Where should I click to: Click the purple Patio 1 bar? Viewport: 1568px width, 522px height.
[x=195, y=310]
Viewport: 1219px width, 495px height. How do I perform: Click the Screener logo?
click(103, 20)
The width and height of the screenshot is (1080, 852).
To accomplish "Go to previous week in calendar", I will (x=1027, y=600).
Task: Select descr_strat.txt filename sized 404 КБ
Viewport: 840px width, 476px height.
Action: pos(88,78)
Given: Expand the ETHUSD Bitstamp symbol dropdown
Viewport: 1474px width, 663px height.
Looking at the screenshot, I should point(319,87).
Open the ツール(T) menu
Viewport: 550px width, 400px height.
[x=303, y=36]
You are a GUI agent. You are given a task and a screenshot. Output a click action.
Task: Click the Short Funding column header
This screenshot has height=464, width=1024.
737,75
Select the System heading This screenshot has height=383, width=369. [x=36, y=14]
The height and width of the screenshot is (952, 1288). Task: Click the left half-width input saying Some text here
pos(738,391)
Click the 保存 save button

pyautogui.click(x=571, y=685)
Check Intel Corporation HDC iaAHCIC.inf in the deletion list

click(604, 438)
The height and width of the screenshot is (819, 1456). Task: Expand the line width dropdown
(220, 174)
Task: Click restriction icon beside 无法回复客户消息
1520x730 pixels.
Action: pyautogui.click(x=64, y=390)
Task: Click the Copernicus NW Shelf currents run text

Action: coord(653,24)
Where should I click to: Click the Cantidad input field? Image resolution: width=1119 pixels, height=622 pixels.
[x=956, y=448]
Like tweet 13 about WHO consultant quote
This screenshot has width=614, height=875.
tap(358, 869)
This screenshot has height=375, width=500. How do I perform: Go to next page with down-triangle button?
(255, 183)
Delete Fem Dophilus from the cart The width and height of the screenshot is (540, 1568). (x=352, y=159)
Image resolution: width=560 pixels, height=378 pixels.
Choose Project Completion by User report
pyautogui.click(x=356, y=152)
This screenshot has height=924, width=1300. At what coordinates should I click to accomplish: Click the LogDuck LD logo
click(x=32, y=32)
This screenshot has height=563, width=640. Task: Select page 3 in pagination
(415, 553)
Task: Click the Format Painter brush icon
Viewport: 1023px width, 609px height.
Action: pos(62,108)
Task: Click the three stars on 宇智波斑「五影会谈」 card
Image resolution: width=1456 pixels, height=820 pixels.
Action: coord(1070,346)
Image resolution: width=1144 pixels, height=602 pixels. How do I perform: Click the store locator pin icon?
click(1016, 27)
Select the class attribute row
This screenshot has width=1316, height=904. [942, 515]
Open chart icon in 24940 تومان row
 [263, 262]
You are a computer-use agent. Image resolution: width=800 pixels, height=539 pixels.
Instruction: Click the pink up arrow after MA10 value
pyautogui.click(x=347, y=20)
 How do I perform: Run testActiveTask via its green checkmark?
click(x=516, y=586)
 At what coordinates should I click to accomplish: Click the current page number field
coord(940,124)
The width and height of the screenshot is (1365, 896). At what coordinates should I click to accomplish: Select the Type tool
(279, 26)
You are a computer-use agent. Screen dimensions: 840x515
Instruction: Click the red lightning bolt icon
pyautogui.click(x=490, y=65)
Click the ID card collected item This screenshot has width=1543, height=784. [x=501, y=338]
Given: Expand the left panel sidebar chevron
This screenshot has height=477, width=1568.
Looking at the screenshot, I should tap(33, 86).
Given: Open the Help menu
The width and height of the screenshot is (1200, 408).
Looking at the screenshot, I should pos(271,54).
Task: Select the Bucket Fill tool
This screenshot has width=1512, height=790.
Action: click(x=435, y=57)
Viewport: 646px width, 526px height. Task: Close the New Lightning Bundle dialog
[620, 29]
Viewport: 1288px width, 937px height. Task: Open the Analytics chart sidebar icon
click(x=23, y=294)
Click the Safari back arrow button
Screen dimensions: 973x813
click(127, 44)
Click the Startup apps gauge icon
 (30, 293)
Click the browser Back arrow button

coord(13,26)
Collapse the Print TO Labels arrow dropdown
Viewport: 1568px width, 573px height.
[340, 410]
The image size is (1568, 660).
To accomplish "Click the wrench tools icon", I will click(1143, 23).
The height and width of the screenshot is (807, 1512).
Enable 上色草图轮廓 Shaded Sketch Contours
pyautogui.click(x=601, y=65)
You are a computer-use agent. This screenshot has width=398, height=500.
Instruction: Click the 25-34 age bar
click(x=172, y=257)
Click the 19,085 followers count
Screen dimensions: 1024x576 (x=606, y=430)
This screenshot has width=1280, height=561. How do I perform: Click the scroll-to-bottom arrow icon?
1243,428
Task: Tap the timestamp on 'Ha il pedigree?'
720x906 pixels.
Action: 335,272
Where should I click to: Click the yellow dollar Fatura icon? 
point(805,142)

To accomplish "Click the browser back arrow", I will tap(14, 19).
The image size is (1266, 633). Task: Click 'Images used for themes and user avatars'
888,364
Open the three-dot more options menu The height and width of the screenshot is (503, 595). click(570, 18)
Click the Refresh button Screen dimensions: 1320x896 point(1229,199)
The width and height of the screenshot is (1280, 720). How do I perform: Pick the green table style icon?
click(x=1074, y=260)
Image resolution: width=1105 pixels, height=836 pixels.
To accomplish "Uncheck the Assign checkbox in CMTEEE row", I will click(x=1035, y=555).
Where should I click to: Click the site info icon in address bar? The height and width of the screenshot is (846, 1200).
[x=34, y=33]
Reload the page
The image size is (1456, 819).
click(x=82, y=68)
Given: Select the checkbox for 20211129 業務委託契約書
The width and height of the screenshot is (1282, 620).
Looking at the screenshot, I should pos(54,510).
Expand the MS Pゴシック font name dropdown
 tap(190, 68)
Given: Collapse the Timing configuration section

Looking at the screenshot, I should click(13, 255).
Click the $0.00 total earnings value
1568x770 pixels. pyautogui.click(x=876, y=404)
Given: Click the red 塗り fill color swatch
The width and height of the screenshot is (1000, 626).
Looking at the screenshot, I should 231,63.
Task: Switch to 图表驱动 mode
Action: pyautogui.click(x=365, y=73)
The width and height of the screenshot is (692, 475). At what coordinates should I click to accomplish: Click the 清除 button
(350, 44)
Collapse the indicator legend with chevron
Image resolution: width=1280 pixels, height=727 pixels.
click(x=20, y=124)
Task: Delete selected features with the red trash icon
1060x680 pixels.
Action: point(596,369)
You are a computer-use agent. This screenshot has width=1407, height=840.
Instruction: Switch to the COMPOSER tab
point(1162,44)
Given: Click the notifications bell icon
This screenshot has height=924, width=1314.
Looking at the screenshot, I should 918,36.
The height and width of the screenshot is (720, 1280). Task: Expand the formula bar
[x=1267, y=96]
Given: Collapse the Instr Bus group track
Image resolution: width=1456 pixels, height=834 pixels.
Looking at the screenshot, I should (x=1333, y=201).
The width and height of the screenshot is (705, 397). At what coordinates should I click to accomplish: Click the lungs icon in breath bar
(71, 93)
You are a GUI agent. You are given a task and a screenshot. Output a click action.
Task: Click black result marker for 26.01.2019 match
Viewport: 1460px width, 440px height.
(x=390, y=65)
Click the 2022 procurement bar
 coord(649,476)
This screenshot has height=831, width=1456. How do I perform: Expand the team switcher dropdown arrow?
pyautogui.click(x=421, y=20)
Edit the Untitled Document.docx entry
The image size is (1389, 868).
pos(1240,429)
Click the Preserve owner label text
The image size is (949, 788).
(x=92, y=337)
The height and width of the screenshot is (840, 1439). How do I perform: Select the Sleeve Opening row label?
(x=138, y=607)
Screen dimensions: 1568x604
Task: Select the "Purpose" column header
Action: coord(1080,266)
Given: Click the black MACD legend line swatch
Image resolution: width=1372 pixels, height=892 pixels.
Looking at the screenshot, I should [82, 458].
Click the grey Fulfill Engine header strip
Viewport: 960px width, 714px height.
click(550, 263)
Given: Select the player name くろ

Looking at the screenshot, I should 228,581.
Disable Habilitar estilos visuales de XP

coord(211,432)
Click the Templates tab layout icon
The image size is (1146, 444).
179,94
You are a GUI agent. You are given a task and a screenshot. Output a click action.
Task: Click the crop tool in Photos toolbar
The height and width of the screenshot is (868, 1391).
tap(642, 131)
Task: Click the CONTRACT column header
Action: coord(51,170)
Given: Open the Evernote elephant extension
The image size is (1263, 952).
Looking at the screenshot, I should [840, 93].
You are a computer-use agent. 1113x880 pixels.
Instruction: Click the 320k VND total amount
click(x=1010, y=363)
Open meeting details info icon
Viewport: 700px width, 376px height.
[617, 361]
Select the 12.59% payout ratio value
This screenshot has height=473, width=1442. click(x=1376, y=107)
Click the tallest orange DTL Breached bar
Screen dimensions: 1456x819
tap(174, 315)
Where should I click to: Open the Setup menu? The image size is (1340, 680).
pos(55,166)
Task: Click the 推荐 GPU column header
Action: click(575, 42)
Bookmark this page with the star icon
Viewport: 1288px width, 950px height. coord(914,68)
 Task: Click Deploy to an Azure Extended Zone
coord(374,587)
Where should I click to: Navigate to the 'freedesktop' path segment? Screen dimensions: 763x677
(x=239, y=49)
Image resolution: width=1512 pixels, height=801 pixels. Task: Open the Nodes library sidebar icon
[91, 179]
==*==
• _The exercise_
Repeat the lines from the line with "Like tweet 13 about WHO consultant quote" to the line with "Looking at the screenshot, I should tap(33, 86).", keeping both of those lines.

• _Full solution_
Like tweet 13 about WHO consultant quote
This screenshot has width=614, height=875.
tap(358, 869)
This screenshot has height=375, width=500. How do I perform: Go to next page with down-triangle button?
(255, 183)
Delete Fem Dophilus from the cart The width and height of the screenshot is (540, 1568). (x=352, y=159)
Image resolution: width=560 pixels, height=378 pixels.
Choose Project Completion by User report
pyautogui.click(x=356, y=152)
This screenshot has height=924, width=1300. At what coordinates should I click to accomplish: Click the LogDuck LD logo
click(x=32, y=32)
This screenshot has height=563, width=640. Task: Select page 3 in pagination
(415, 553)
Task: Click the Format Painter brush icon
Viewport: 1023px width, 609px height.
Action: pos(62,108)
Task: Click the three stars on 宇智波斑「五影会谈」 card
Image resolution: width=1456 pixels, height=820 pixels.
Action: coord(1070,346)
Image resolution: width=1144 pixels, height=602 pixels. How do I perform: Click the store locator pin icon?
click(1016, 27)
Select the class attribute row
This screenshot has width=1316, height=904. [942, 515]
Open chart icon in 24940 تومان row
 [263, 262]
You are a computer-use agent. Image resolution: width=800 pixels, height=539 pixels.
Instruction: Click the pink up arrow after MA10 value
pyautogui.click(x=347, y=20)
 How do I perform: Run testActiveTask via its green checkmark?
click(x=516, y=586)
 At what coordinates should I click to accomplish: Click the current page number field
coord(940,124)
The width and height of the screenshot is (1365, 896). At what coordinates should I click to accomplish: Select the Type tool
(279, 26)
You are a computer-use agent. Screen dimensions: 840x515
Instruction: Click the red lightning bolt icon
pyautogui.click(x=490, y=65)
Click the ID card collected item This screenshot has width=1543, height=784. [x=501, y=338]
Given: Expand the left panel sidebar chevron
This screenshot has height=477, width=1568.
Looking at the screenshot, I should tap(33, 86).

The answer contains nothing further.